====== Texte fourni ======
Amsterdam a cela d’extraordinaire : contrairement à Paris ou Londres où l’on trouve des vieux quartiers et des tous neufs, ou par contraste avec New York où le vieux répond constamment au moderne, Amsterdam tout entier est vieux, pas décrépi, juste vieux!
Belles façades, jolis monuments! Places gelées où les touristes s’agglutinent, sac en bandoulière, appareil photo au poing, pluie glaciale occasionnant la sortie d’innombrables parapluies, à croire que les amstellodamois ne sortent jamais sans! Nous sommes pourtant à une semaine de l’été, le marché aux fleurs grouille de curieux, mais le froid persiste!
====== Informations extraites ======
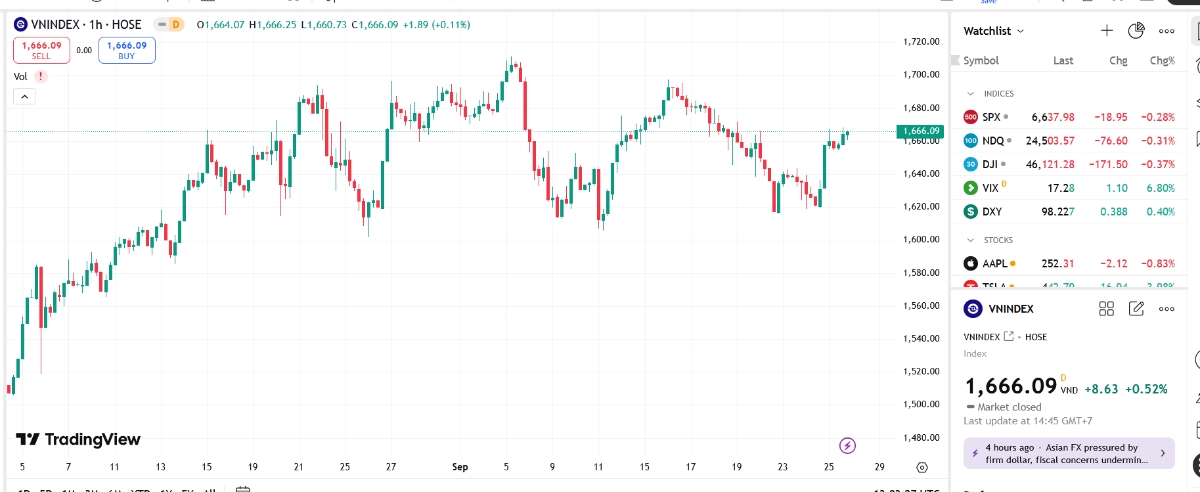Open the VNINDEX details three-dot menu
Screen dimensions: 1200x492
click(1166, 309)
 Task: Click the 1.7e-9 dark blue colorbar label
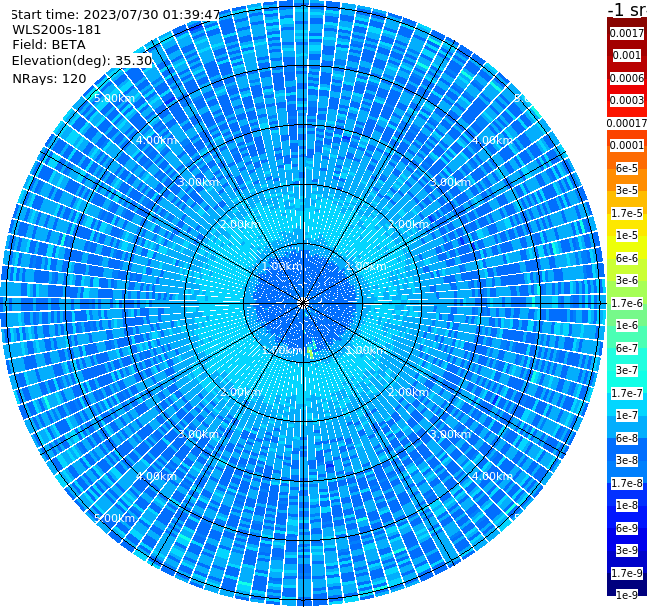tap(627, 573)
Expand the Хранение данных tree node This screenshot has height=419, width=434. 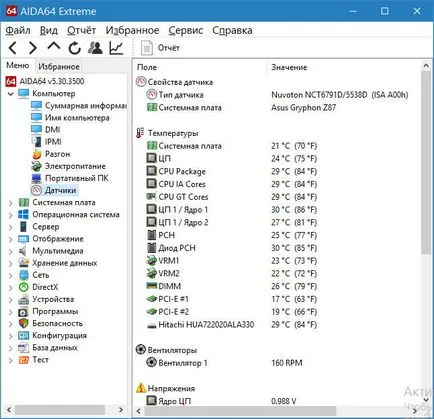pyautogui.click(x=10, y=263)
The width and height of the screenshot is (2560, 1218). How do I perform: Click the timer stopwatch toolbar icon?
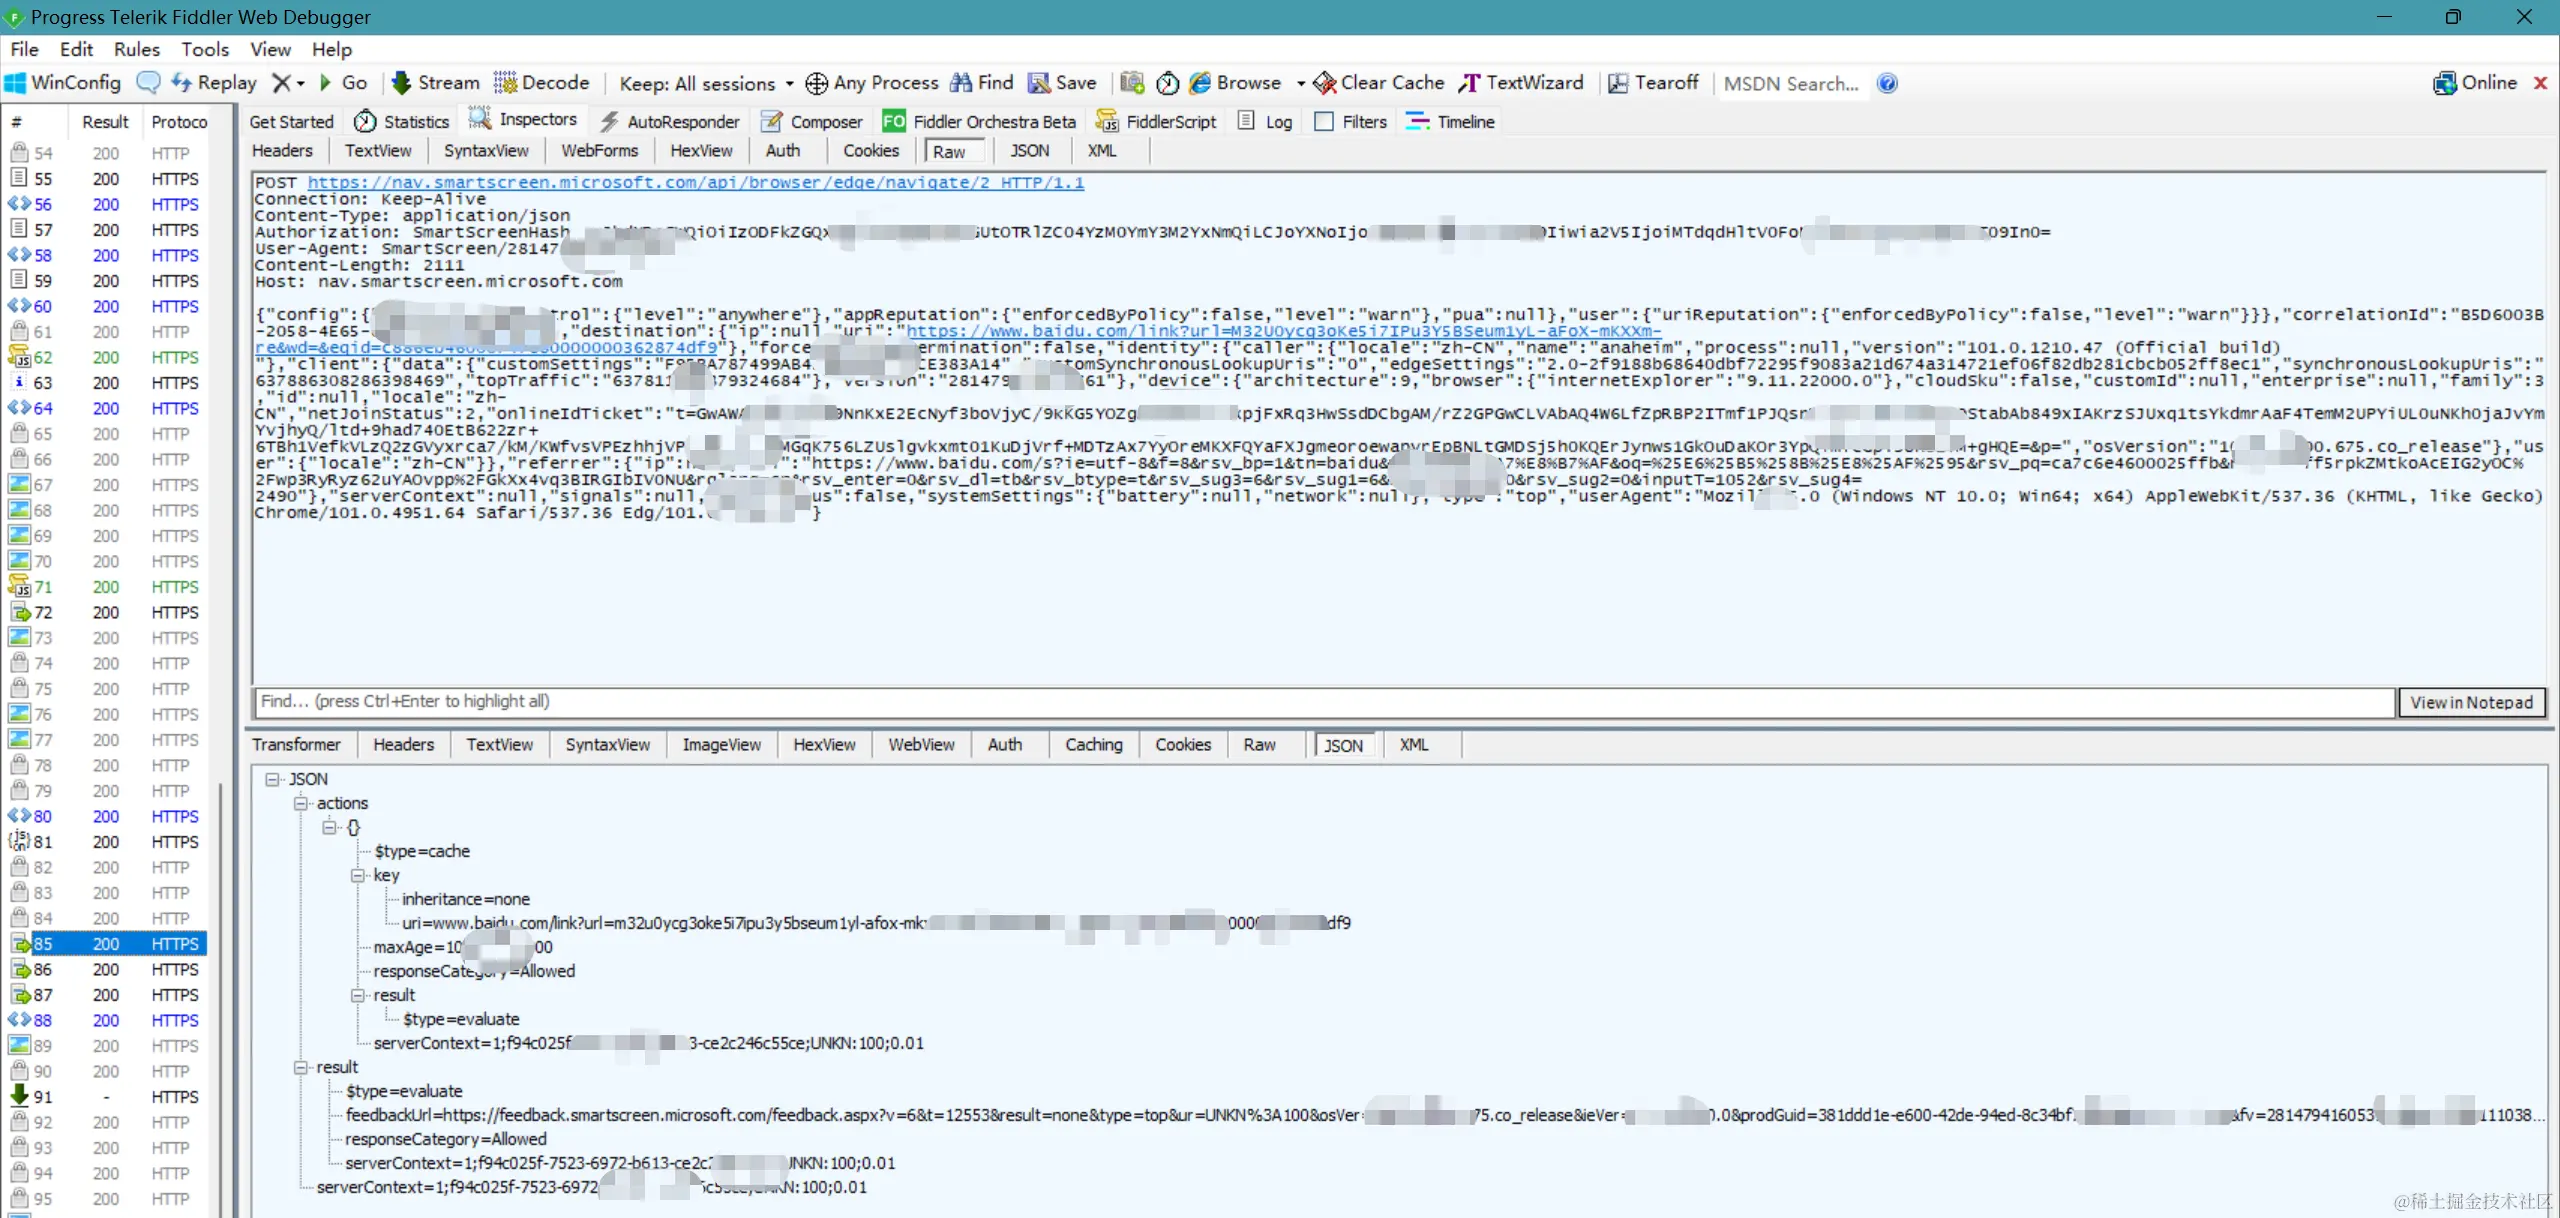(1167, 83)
======
→ Problèmes:
1. Indiquez si chacun des énoncés suivants concorde avec le texte sur Amsterdam, en répondant par oui ou non et en citant les mots décisifs du texte : (a) la ville tout entière est vieille ; (b) la scène se déroule en plein été ; (c) le marché aux fleurs est désert.
2. Recopiez fidèlement tout le passage du texte sur Amsterdam, de « Amsterdam a cela » jusqu’à « le froid persiste! ».
3. Rédigez la suite du texte sur Amsterdam, à partir de sa dernière phrase.

→ Réponses rédigées:
1.
(a) Oui : « Amsterdam tout entier est vieux ».
(b) Non : « Nous sommes pourtant à une semaine de l’été ».
(c) Non : « le marché aux fleurs grouille de curieux ».

2.
Amsterdam a cela d’extraordinaire : contrairement à Paris ou Londres où l’on trouve des vieux quartiers et des tous neufs, ou par contraste avec New York où le vieux répond constamment au moderne, Amsterdam tout entier est vieux, pas décrépi, juste vieux!
Belles façades, jolis monuments! Places gelées où les touristes s’agglutinent, sac en bandoulière, appareil photo au poing, pluie glaciale occasionnant la sortie d’innombrables parapluies, à croire que les amstellodamois ne sortent jamais sans! Nous sommes pourtant à une semaine de l’été, le marché aux fleurs grouille de curieux, mais le froid persiste!

3.
Ici les hommes d’affaires font la conversation en costumes de marque, juchés sur des vélos, tout comme ce père de famille, qui tente, semble-t-il, de raconter une histoire à son fils, confortablement installé dans une nacelle à l’avant de son vélo! Presque tous les cyclistes, et Dieu sait s’il y en a, ont modifié leur deux-roues! Paniers pour certains, porte-bagage reconverti en siège passager pour d’autres, le défilé d’invention, de customisation, voire de traits de génies est perpétuel! Les grand-mères vont à la gym sur leur engin, les jeunes étudiantes ont bombé les leurs de jaune criard ou de rose! J’ai même vu quelques bécanes où filaient des lianes fleuries synthétiques! Évidemment les flics sont eux aussi à vélo! Je ne sais pas ce qui m’a pris de m’asseoir à une table en terrasse, car malgré le chauffage extérieur et le soleil qui réclame ses droits, j’ai du m’acheter un foulard et des gants! Le déjeuner : un croque-monsieur et une bière bien honnêtes, va être rapide, je le sens! Mais ça me donne l’occasion d’inspecter à mon aise la foule de gens qui se presse à la Damstraat Centrum!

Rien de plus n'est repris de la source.